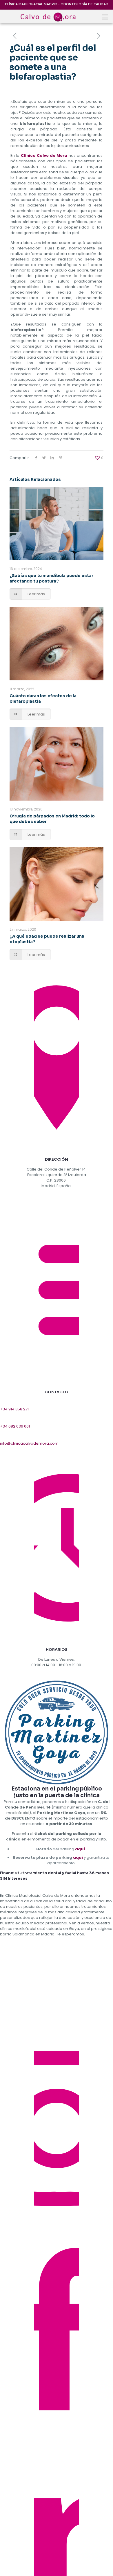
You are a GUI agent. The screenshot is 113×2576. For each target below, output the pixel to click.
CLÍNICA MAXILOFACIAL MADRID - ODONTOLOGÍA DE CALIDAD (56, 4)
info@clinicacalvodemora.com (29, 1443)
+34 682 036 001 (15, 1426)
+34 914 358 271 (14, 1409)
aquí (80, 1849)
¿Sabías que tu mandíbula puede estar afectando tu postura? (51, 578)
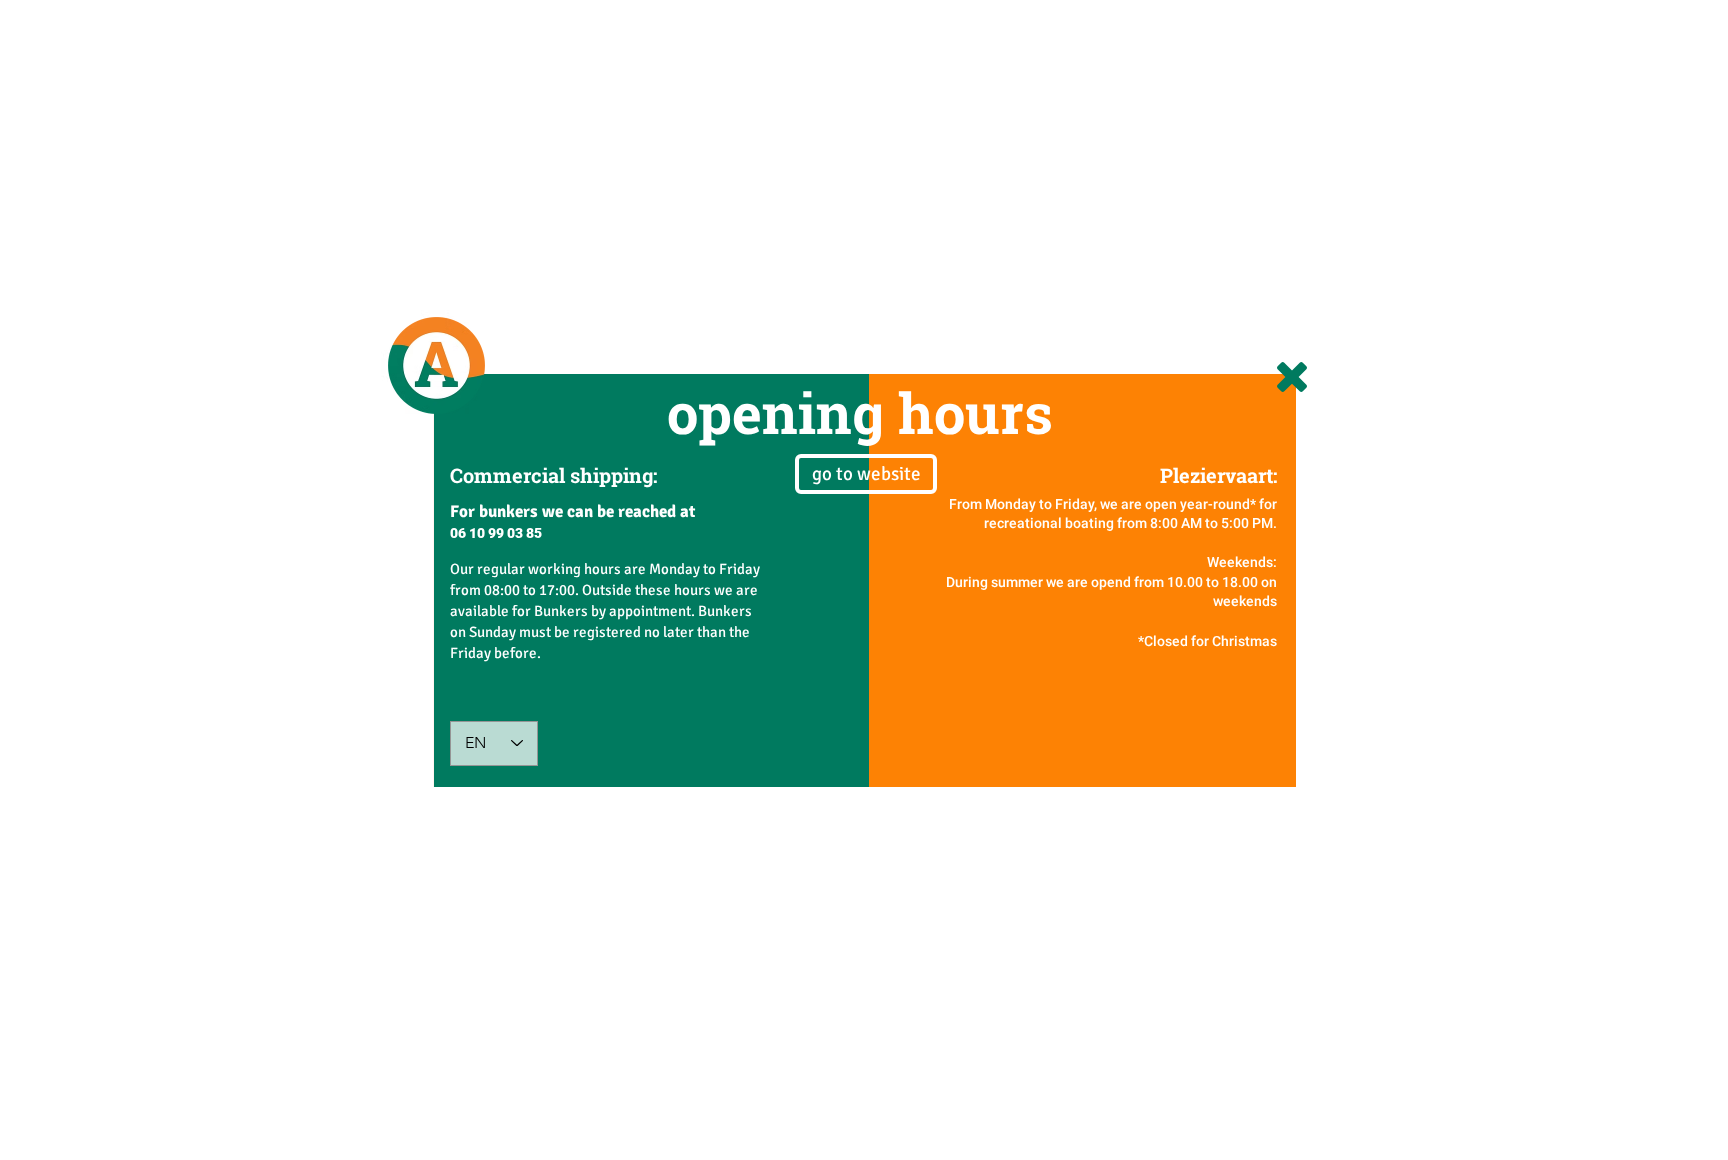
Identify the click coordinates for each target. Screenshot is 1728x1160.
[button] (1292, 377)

☆ ☆ ☆ ☆

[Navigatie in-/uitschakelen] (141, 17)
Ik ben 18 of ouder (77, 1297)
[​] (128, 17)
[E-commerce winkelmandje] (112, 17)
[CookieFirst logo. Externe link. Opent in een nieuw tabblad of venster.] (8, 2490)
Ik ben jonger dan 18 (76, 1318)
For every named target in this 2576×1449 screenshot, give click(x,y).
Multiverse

☆ ☆ ☆ ☆

Problem to work on:
Out of the records above, pull each line containing the word "click".

Task response:
You are a GUI agent. The screenshot is 113×2576. For each target below, output the pixel to click.
Identify the click coordinates for each target. Screenshot is 1728x1160.
For every named target in this 2576×1449 screenshot, give click(x,y).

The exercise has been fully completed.